La sortie provisoire des joueurs sénégalais lors d’un penalty contesté a en effet relancé le débat sur l’autorité de la Confédération africaine de football et sur l’image du sport continental. Tout a basculé dans les dernières minutes du temps réglementaire. Brahim Díaz est victime d’une faute dans la surface sénégalaise, sanctionnée par un penalty après recours à l’assistance vidéo. La décision provoque une réaction immédiate côté sénégalais. Plusieurs joueurs quittent momentanément la pelouse, tandis que le banc technique exprime sa désapprobation. L’interruption dure plusieurs minutes, mettant le stade et les spectateurs dans l’expectative et suscitant des inquiétudes sur un possible abandon de terrain. Sadio Mané, capitaine emblématique des Lions de la Teranga, joue un rôle décisif.

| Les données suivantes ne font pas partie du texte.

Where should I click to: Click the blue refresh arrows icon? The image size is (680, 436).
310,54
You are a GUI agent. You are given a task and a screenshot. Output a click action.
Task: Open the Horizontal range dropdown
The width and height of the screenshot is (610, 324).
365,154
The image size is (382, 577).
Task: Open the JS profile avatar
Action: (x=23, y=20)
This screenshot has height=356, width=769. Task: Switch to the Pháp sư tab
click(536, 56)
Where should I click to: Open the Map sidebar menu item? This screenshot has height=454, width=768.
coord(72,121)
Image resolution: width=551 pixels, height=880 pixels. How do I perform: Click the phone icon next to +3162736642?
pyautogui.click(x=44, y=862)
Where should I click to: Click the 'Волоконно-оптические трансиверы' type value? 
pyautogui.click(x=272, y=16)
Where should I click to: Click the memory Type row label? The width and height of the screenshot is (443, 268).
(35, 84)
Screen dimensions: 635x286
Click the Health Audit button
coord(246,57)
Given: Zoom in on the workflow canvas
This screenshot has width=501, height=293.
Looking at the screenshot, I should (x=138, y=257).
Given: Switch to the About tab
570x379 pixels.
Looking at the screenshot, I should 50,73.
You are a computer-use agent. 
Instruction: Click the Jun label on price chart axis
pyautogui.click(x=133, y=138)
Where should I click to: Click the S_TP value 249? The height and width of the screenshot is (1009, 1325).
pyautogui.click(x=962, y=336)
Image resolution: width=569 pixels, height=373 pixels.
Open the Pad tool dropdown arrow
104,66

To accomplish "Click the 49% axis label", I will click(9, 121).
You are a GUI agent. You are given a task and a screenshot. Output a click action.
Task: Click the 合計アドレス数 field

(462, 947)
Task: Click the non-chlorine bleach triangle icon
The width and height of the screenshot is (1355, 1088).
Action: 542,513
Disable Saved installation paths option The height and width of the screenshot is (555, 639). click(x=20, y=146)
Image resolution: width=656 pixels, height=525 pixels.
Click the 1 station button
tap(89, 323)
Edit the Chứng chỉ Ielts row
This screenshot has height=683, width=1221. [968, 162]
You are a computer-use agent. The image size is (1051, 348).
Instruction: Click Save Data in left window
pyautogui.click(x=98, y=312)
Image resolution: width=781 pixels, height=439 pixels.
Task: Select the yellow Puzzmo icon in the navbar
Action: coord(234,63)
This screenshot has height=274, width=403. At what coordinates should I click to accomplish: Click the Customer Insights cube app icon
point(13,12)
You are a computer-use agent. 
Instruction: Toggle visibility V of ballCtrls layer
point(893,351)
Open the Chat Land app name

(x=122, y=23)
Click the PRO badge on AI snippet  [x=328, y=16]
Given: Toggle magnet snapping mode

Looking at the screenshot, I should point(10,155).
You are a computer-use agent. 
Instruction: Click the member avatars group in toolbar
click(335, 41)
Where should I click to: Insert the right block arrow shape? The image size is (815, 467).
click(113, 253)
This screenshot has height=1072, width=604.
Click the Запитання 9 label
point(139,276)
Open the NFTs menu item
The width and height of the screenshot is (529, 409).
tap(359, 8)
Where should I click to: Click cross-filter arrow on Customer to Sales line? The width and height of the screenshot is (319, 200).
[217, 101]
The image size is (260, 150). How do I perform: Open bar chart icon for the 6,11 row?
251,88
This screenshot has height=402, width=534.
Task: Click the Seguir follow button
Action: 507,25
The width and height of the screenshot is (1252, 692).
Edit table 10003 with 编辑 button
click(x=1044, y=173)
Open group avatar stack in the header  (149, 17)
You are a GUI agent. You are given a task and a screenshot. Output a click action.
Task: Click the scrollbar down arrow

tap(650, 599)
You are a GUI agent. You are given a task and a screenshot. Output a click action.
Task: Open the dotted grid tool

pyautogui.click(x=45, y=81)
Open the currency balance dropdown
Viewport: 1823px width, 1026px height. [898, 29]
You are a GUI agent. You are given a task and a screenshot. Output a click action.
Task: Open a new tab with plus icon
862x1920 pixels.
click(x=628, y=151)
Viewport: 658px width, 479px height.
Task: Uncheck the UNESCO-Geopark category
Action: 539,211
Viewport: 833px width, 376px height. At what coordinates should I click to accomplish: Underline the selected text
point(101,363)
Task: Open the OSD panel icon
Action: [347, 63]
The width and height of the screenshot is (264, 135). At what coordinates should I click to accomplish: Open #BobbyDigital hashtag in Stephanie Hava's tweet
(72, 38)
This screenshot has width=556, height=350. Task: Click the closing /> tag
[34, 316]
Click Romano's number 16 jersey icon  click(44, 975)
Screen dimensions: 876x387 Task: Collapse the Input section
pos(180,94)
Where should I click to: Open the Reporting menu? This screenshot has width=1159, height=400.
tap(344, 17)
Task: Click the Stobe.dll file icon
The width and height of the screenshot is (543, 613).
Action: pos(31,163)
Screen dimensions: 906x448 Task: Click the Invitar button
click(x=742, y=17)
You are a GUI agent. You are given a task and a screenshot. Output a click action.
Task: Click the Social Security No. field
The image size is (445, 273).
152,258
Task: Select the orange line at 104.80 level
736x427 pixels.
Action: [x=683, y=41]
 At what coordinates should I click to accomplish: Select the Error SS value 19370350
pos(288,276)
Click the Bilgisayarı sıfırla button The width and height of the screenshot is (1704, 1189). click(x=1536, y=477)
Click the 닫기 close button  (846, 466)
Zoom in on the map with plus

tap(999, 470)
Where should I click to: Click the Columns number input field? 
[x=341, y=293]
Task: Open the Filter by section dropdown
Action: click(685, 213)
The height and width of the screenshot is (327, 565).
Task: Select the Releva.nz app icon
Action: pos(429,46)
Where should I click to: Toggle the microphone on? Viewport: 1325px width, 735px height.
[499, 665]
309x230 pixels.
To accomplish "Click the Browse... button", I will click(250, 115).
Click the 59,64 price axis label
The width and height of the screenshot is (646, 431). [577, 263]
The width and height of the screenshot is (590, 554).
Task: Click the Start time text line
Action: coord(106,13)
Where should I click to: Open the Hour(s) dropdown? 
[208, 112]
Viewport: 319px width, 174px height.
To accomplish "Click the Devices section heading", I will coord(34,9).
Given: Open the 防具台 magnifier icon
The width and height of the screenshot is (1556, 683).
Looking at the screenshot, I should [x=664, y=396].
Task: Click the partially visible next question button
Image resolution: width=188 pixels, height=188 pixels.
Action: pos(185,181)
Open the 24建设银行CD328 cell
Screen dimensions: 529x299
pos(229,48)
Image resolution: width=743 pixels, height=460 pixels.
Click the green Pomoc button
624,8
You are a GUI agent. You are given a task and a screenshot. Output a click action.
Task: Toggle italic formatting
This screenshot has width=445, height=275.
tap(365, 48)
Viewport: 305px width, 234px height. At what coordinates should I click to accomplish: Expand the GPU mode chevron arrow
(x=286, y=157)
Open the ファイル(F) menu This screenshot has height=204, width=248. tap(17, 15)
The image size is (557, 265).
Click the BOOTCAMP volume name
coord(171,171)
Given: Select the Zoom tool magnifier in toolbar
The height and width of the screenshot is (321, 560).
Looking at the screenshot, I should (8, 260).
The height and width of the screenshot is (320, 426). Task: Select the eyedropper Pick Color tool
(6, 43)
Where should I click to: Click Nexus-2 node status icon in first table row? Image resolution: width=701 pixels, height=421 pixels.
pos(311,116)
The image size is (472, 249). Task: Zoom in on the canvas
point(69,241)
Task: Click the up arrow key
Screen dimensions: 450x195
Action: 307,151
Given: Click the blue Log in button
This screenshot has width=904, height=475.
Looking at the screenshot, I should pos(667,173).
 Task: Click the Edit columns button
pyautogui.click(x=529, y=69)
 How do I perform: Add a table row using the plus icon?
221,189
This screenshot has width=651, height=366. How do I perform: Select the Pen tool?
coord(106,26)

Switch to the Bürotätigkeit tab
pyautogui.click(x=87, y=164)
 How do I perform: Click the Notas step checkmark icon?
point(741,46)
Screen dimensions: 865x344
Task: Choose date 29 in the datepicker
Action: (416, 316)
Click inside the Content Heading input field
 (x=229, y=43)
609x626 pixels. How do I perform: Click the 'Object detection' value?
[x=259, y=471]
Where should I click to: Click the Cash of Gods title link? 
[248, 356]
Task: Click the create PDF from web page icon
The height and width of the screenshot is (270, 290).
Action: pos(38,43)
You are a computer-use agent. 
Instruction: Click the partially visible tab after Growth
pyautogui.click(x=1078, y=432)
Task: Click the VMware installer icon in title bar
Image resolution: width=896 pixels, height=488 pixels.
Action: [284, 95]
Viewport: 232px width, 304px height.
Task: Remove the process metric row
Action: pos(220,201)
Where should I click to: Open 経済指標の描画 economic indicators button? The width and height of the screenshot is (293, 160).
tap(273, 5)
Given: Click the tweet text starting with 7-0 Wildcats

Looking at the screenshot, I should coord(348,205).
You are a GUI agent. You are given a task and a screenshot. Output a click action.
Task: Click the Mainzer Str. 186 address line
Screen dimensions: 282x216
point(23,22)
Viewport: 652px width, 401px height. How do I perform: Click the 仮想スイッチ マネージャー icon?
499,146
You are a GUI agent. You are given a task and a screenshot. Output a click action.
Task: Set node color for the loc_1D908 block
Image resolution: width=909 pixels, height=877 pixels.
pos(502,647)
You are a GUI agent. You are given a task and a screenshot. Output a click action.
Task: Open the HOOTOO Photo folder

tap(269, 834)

Il parvient à convaincre ses coéquipiers de reprendre place sur le terrain, évitant ainsi un forfait qui aurait automatiquement coûté le match au Sénégal, conformément au règlement disciplinaire de la CAF. La tentative de penalty est alors exécutée et arrêtée par Édouard Mendy, permettant au match de se poursuivre jusqu’aux prolongations, où le Sénégal prend définitivement l’avantage. Les réactions à cette séquence ne se font pas attendre. Junior Rengou, journaliste sportif franco-camerounais, estime que l’attitude des Sénégalais met en péril les principes du fair-play et fragilise la crédibilité du titre.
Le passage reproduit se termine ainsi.